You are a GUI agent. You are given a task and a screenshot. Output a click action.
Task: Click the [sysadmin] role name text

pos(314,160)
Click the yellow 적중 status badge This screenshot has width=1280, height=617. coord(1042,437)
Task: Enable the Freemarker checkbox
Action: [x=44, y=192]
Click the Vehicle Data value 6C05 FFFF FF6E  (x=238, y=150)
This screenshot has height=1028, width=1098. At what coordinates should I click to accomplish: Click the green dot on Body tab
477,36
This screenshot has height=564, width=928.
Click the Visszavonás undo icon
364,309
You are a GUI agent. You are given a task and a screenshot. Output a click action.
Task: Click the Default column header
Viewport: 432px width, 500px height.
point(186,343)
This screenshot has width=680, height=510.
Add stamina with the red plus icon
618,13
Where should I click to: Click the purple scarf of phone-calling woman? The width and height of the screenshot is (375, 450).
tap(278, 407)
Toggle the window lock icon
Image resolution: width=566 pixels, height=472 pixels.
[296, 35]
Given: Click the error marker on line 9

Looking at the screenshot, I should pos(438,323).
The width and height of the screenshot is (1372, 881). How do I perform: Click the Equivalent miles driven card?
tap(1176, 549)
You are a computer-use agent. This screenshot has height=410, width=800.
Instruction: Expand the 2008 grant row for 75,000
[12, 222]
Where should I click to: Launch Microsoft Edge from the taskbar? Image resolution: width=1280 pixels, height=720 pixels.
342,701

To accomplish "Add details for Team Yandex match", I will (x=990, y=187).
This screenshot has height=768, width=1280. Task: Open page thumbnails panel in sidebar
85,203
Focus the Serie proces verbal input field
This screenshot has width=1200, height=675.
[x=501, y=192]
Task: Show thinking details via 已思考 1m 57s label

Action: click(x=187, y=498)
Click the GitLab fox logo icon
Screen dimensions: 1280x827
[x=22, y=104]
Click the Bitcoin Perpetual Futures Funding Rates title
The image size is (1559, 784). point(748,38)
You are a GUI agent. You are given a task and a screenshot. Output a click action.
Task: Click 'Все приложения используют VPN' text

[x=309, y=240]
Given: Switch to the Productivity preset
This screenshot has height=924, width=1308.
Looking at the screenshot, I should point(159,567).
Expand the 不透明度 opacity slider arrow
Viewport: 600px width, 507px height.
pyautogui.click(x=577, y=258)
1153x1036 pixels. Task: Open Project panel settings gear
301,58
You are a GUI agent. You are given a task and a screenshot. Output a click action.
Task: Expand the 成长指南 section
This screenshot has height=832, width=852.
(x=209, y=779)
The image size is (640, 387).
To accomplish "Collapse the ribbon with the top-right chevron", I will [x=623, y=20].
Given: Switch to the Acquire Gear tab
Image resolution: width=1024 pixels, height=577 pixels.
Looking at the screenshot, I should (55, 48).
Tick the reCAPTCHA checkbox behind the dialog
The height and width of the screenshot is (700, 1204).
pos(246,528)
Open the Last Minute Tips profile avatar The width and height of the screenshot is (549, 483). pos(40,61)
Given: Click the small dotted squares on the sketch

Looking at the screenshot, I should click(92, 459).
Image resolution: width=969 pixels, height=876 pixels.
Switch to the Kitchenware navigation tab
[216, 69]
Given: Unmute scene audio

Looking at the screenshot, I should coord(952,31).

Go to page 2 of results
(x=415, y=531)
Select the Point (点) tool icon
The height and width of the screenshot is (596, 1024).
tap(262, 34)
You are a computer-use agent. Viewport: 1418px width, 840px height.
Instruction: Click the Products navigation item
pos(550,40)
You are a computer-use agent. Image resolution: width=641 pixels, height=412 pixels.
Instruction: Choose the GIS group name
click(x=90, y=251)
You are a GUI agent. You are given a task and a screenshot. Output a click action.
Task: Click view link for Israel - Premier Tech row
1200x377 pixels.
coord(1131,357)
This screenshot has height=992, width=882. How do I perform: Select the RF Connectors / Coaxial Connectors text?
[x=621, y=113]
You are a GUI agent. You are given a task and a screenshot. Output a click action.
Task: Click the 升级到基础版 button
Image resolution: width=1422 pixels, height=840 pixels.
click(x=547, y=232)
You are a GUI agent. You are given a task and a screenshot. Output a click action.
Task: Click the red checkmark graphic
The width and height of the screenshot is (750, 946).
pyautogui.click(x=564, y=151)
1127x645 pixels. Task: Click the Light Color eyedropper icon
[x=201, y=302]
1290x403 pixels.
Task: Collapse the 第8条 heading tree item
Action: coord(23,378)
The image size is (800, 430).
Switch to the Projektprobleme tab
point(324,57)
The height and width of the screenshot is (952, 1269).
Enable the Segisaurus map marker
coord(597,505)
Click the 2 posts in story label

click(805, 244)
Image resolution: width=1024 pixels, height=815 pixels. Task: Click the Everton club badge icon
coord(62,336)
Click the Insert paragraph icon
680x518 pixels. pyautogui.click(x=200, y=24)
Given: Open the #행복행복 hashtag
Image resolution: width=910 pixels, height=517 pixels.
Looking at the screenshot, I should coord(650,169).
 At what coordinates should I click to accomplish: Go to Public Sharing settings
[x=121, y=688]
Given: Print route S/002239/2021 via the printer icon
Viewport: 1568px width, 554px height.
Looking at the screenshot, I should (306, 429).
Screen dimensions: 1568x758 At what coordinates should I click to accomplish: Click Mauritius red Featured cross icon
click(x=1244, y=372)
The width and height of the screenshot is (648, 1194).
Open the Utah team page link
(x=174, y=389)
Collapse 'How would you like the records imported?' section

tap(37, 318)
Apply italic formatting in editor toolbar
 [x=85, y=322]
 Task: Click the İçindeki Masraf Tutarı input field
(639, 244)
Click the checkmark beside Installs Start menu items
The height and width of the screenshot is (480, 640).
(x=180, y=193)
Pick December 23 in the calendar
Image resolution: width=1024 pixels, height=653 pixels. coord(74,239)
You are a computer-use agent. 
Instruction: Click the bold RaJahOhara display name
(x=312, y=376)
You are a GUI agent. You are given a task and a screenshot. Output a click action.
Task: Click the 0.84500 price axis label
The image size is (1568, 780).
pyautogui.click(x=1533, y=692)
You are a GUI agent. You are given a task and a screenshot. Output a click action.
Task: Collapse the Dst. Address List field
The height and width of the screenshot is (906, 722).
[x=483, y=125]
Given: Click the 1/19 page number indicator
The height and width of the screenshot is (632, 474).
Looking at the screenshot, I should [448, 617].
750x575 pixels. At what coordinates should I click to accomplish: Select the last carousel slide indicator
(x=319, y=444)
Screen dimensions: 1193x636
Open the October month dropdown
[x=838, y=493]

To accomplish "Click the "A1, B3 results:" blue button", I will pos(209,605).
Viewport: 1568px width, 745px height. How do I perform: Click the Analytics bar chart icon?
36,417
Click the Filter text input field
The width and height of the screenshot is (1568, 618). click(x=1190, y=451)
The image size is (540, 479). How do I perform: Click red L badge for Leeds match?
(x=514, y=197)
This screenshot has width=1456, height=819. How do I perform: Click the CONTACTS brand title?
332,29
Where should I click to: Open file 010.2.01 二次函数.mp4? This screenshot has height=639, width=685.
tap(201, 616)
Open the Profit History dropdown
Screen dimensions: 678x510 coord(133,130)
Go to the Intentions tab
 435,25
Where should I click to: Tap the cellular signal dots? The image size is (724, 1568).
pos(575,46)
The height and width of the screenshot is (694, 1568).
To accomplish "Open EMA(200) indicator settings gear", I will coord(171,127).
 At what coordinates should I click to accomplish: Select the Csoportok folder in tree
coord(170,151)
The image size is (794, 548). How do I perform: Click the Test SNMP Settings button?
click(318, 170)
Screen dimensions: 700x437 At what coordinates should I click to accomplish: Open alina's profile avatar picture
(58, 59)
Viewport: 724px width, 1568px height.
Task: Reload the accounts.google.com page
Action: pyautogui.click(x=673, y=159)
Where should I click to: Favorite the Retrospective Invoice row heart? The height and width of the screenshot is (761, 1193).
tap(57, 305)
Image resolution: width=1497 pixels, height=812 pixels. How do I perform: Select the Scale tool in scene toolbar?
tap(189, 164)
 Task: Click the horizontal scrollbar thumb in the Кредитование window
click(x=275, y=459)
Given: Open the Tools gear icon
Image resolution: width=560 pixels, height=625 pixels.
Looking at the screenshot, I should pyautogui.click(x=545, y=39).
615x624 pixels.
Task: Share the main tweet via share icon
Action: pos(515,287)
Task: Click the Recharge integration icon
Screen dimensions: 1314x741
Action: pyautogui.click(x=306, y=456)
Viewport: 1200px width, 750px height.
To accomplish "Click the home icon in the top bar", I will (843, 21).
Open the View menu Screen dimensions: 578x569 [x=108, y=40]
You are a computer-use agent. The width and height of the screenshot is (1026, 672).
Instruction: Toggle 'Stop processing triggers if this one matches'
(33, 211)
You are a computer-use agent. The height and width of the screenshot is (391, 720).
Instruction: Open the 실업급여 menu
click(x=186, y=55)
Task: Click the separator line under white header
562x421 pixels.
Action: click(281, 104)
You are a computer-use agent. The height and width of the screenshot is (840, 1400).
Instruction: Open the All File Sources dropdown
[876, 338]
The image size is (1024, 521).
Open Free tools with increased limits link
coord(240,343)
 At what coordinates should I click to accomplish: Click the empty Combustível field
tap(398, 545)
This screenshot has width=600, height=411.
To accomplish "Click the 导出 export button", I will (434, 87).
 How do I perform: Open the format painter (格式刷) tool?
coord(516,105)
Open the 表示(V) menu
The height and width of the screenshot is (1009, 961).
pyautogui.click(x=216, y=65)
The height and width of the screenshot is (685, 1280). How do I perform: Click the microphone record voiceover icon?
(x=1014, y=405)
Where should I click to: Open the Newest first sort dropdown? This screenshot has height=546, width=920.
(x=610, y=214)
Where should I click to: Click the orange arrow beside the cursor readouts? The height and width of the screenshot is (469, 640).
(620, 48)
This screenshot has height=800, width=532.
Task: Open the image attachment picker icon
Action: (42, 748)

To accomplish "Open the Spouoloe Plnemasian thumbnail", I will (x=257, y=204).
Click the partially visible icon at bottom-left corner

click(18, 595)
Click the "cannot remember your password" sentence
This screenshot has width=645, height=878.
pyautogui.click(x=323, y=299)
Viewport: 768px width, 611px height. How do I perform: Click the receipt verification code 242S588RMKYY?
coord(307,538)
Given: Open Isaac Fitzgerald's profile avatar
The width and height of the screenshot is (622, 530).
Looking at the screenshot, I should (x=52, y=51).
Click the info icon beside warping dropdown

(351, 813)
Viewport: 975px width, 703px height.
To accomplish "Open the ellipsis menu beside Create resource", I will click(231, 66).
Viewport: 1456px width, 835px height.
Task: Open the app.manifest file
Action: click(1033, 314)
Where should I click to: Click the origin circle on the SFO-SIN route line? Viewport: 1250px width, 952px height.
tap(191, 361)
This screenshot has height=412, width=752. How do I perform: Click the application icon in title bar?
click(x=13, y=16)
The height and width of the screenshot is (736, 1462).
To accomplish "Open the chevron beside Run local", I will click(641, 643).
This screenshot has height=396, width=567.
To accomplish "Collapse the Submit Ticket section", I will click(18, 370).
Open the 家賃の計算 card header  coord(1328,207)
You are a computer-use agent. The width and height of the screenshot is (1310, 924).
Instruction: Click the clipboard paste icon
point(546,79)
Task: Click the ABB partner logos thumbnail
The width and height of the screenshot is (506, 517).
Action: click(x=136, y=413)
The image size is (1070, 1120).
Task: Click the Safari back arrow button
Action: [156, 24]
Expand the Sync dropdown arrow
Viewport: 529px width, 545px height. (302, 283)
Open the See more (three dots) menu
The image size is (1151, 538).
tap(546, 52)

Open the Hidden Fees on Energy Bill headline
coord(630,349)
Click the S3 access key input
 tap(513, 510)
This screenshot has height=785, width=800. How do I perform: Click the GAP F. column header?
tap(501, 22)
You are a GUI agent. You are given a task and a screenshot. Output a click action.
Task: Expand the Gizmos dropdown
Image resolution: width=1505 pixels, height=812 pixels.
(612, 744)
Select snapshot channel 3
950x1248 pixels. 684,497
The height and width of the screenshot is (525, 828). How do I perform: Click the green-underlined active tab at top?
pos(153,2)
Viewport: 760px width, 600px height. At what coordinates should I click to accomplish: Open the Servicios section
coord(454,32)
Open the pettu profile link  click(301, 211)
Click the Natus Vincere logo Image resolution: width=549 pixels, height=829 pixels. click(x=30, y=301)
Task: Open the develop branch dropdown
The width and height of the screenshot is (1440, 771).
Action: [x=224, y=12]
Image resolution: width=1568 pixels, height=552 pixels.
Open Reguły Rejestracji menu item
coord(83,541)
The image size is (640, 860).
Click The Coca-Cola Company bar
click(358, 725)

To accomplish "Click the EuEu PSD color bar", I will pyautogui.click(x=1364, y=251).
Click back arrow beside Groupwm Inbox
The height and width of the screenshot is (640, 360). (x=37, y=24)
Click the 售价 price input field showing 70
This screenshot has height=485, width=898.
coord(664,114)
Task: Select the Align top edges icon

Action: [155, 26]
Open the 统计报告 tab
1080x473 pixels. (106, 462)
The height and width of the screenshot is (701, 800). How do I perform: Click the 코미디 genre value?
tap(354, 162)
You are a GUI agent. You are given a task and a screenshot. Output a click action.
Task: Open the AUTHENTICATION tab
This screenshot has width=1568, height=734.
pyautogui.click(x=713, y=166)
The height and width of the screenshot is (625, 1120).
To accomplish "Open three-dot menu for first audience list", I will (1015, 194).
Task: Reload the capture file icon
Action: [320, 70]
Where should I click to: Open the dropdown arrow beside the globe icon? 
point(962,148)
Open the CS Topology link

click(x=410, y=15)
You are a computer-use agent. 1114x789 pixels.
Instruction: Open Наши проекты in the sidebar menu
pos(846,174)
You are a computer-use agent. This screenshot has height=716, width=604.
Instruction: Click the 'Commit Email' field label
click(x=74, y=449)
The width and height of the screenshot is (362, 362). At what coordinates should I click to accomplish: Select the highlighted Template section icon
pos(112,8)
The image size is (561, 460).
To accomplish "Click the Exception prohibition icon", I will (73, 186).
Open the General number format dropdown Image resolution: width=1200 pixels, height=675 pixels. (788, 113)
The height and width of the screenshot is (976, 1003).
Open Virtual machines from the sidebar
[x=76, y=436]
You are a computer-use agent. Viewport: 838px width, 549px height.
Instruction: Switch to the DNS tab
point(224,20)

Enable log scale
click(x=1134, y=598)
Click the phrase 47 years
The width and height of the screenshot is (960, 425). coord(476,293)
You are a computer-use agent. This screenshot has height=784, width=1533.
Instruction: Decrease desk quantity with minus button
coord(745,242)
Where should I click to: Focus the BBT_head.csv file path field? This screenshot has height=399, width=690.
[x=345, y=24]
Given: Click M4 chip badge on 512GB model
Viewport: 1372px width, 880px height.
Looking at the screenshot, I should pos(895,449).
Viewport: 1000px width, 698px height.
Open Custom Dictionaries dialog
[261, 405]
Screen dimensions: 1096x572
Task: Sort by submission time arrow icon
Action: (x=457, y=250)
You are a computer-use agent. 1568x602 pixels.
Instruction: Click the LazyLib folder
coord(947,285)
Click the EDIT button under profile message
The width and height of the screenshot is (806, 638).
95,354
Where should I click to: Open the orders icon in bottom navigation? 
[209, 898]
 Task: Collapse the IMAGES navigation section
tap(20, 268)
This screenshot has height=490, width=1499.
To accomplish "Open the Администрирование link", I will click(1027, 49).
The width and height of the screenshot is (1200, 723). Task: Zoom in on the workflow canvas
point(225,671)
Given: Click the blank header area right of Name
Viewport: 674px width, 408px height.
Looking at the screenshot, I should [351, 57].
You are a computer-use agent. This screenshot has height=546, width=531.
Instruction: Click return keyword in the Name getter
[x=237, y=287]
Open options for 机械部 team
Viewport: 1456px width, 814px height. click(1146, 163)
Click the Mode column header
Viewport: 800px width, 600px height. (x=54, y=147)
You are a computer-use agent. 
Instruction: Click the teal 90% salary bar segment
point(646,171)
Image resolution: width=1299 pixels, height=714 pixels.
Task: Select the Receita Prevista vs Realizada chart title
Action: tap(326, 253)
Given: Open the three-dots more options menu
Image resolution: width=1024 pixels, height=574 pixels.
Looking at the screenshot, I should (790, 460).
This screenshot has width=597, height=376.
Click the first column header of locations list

━━━━━━

:: Problem details ::
Set aside each line above that includes the string "more" and report it.

:: Result for this exercise ::
Open the See more (three dots) menu
Given: Open the three-dots more options menu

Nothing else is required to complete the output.